花鎖に甘咬み
× × ×
「はあ、はあ、は─……」
ふー、と息をついて呼吸をととのえる。
心なしか、いつもより暗い夜。
目をこらしても、半径2メートルほどしか確認できない。街灯のひとつさえも、なかった。
急に心細くなって、膝をきゅっと抱える。
三角座り、ワンピースのすそからのぞく足にはいくつも擦り傷がついていた。
屋敷の窓から飛びだしたあのあと、私がどうしたかというと。
『……っ、と』
壁から少し張り出した屋根のようなところに、見事に着地を決めて。
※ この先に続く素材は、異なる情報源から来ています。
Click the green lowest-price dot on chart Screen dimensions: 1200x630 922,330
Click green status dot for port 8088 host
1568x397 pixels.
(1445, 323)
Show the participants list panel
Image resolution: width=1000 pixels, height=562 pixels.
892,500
素足でそのまま北へ走る。
屋敷の北側には高く頑丈な柵がそびえ立っていた。
やたらとトゲトゲしたその柵は、地上からじゃ到底飛び越えられない。
おまけに柵のひとつひとつに、歴代の庭師たちが大切に育ててきたのであろう、太い茨が巻きついていた。
よじ登ろうものなら、手足のあちこちにトゲがするどく突き刺さるだろう。
────でも、屋根の上からなら。
『いけません、ちとせ様ッ!』
鋭い声に振り返ると、私が飛び越えてきた窓から身を乗り出して柏木が血相を変えて叫んでいた。
もちろん、ここまできて引き下がるはずもない。
助走をつけて、飛んだ。
茨の柵の向こうへ。
『────ちとせ様ッ、北区は、禁じられた “無法区域” なのですよ!』
柏木が何か言ったような気がしたけれど、生い茂る茨に遮られてほとんどが聞こえなかった。
“北区” ────そういえば、屋敷より北側って、今まで一度も行ったことがなかったかもしれない。
そう気づいたのは、ズザザザザッと激しく。
柵の向こうへ不格好な着地を決めたあとのことだった。